■ **WHAT IS ASKED**
Reproduce the records below word for word, starting at the line that contains "Where should I" and ending with the last line of the records.

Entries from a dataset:
● ● ● ● ● ● ●

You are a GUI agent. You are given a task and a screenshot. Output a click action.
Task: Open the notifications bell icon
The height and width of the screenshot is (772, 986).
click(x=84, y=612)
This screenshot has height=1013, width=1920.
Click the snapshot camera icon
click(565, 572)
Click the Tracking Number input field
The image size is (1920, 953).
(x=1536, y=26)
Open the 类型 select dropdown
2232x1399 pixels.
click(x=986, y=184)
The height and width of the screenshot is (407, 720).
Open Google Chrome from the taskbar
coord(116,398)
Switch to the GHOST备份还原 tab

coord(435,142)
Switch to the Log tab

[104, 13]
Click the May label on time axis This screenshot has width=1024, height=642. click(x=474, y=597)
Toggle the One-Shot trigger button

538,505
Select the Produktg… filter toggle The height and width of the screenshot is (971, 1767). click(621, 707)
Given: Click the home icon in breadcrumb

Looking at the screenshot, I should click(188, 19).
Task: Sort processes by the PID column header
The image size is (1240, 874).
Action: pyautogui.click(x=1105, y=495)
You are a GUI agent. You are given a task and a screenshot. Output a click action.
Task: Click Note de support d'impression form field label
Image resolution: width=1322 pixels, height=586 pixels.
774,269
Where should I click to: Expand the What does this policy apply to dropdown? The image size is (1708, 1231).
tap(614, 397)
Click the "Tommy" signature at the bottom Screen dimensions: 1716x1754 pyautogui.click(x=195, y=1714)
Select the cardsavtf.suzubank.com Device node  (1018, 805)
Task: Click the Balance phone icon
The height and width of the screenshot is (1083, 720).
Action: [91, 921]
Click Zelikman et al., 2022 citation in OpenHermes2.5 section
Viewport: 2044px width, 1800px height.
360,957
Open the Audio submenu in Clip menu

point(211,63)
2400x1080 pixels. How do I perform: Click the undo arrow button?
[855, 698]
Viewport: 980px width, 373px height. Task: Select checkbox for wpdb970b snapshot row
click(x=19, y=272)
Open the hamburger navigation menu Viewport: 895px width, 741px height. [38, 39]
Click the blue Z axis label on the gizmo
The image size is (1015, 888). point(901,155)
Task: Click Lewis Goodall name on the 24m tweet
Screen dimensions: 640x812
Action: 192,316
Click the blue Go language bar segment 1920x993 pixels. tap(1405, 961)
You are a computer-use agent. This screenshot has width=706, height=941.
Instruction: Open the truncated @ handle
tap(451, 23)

● ● ● ● ● ● ●

■ **THE RESPONSE**
Where should I click to: Expand the What does this policy apply to dropdown? The image size is (1708, 1231).
tap(614, 397)
Click the "Tommy" signature at the bottom Screen dimensions: 1716x1754 pyautogui.click(x=195, y=1714)
Select the cardsavtf.suzubank.com Device node  (1018, 805)
Task: Click the Balance phone icon
The height and width of the screenshot is (1083, 720).
Action: [91, 921]
Click Zelikman et al., 2022 citation in OpenHermes2.5 section
Viewport: 2044px width, 1800px height.
360,957
Open the Audio submenu in Clip menu

point(211,63)
2400x1080 pixels. How do I perform: Click the undo arrow button?
[855, 698]
Viewport: 980px width, 373px height. Task: Select checkbox for wpdb970b snapshot row
click(x=19, y=272)
Open the hamburger navigation menu Viewport: 895px width, 741px height. [38, 39]
Click the blue Z axis label on the gizmo
The image size is (1015, 888). point(901,155)
Task: Click Lewis Goodall name on the 24m tweet
Screen dimensions: 640x812
Action: 192,316
Click the blue Go language bar segment 1920x993 pixels. tap(1405, 961)
You are a computer-use agent. This screenshot has width=706, height=941.
Instruction: Open the truncated @ handle
tap(451, 23)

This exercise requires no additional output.